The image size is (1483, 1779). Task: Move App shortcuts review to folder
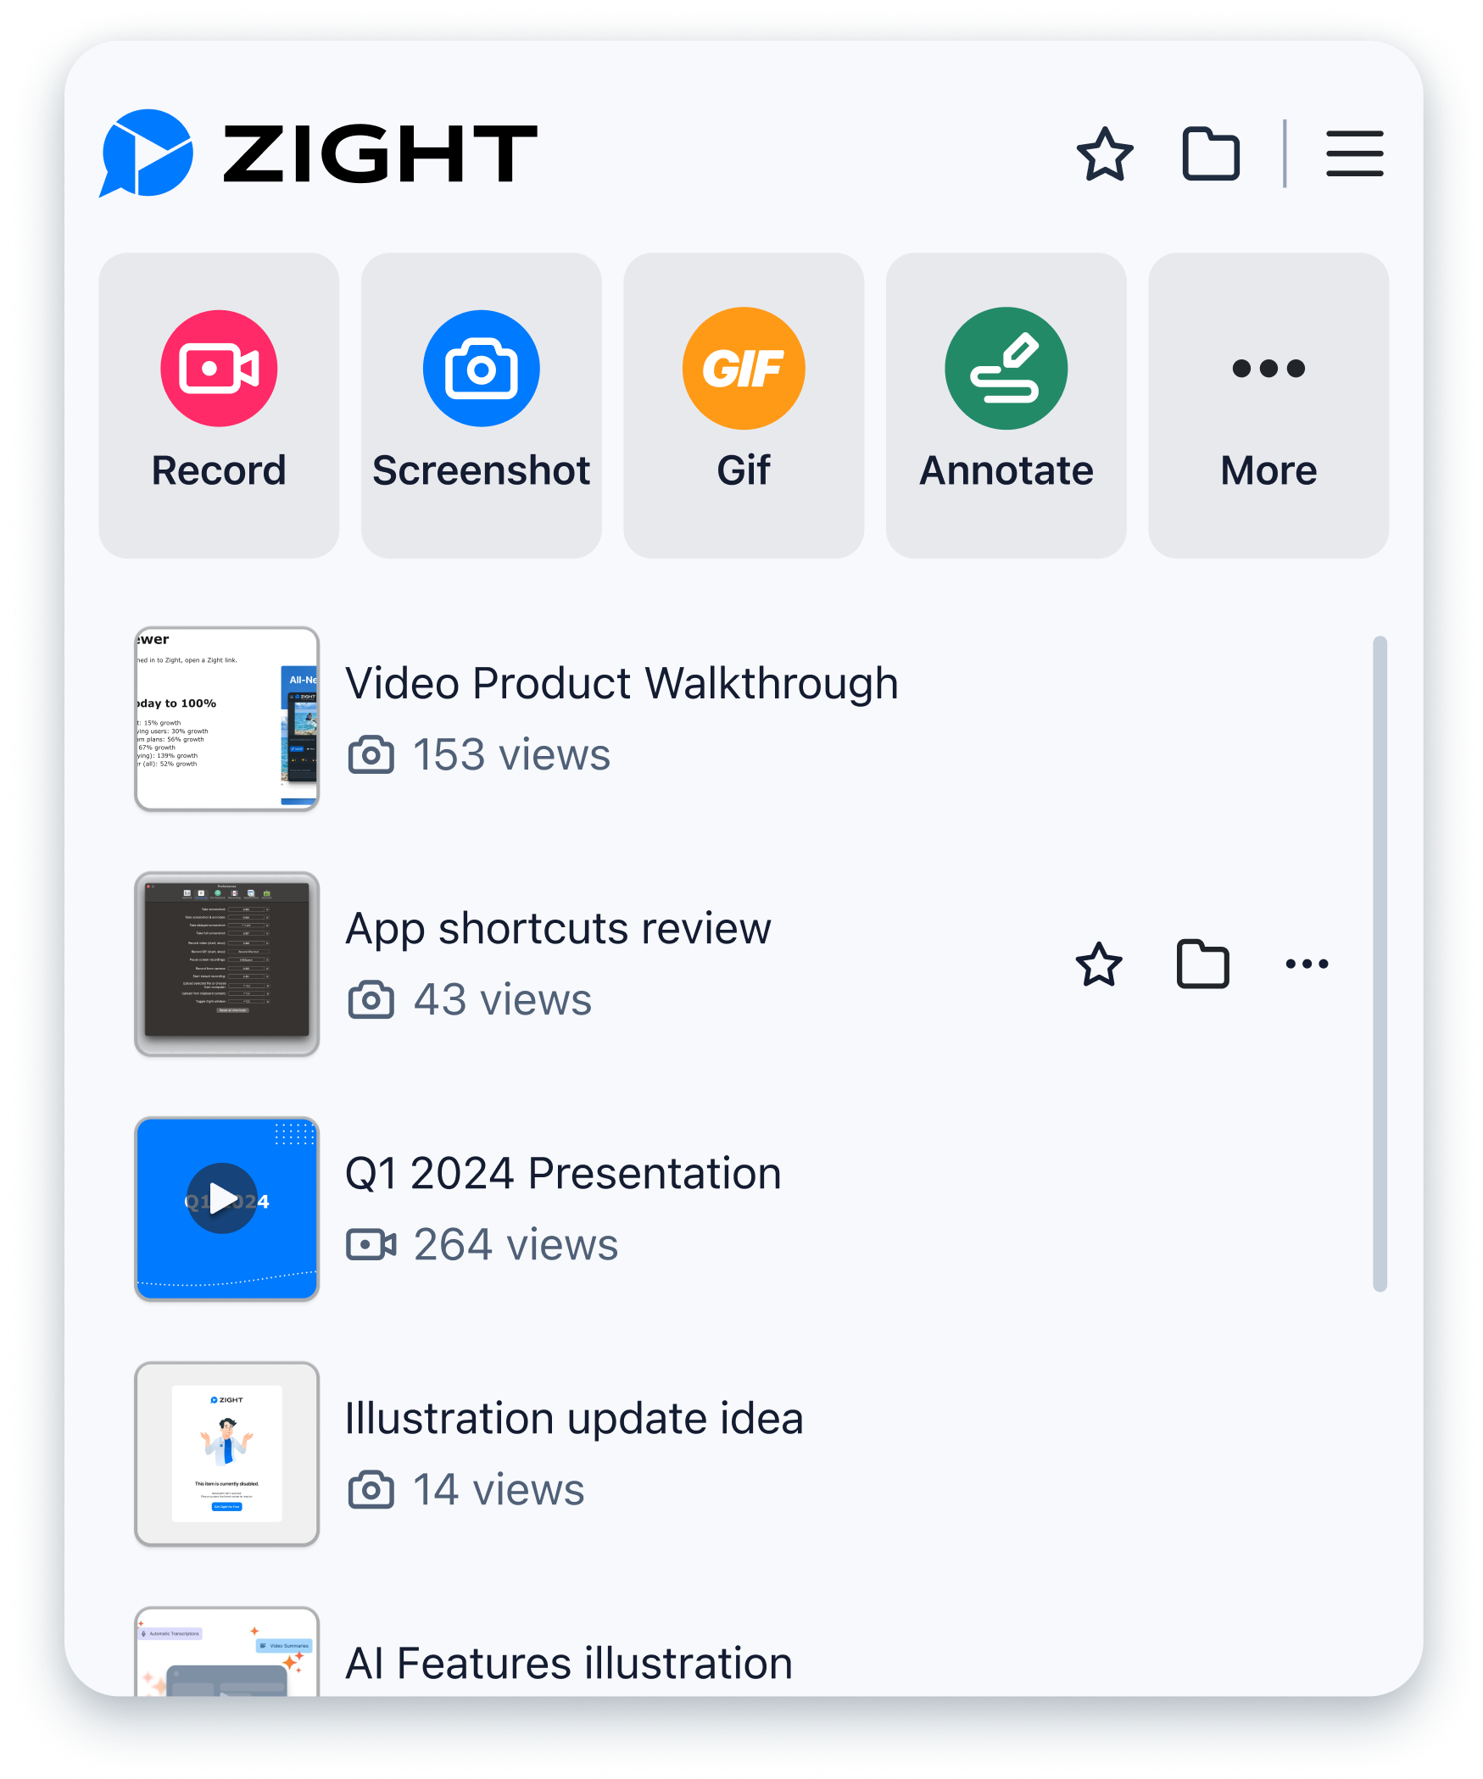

==

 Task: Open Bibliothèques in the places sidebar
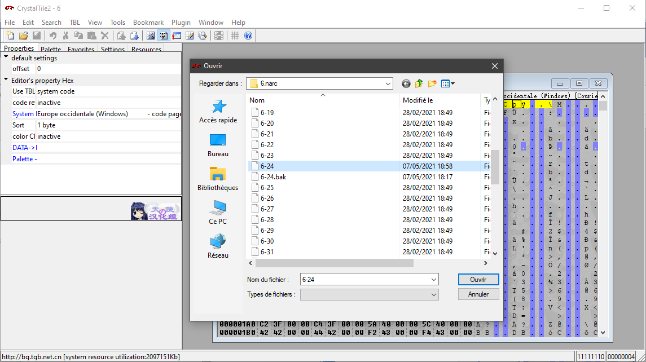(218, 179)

* * *

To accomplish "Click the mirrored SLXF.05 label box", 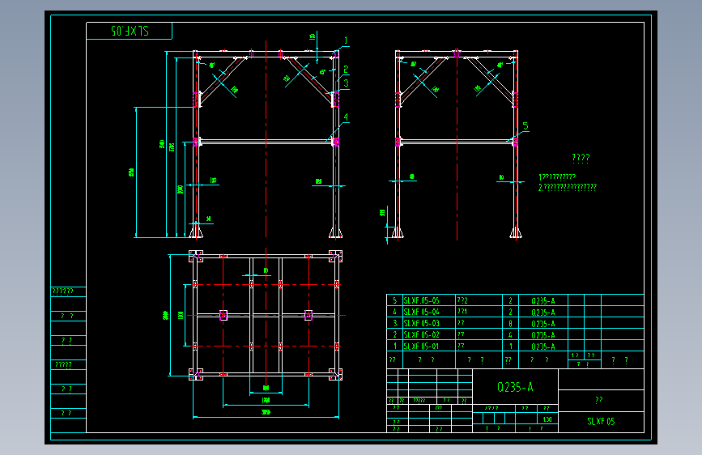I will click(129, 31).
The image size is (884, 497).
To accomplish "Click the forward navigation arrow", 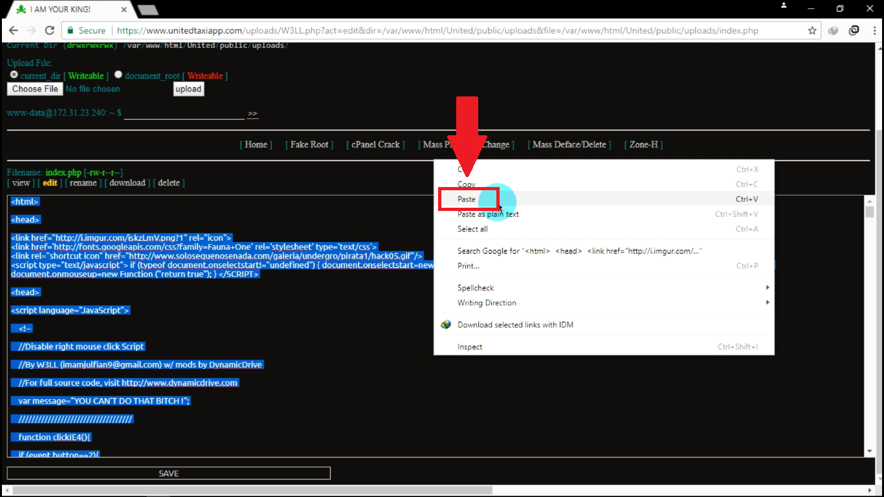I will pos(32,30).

[What you should do]:
Please show each line of the listing above that contains the word "size". Letter case counts.

[Expected answer]:
The image size is (1483, 1779). Task: Move App shortcuts review to folder
The image size is (884, 497).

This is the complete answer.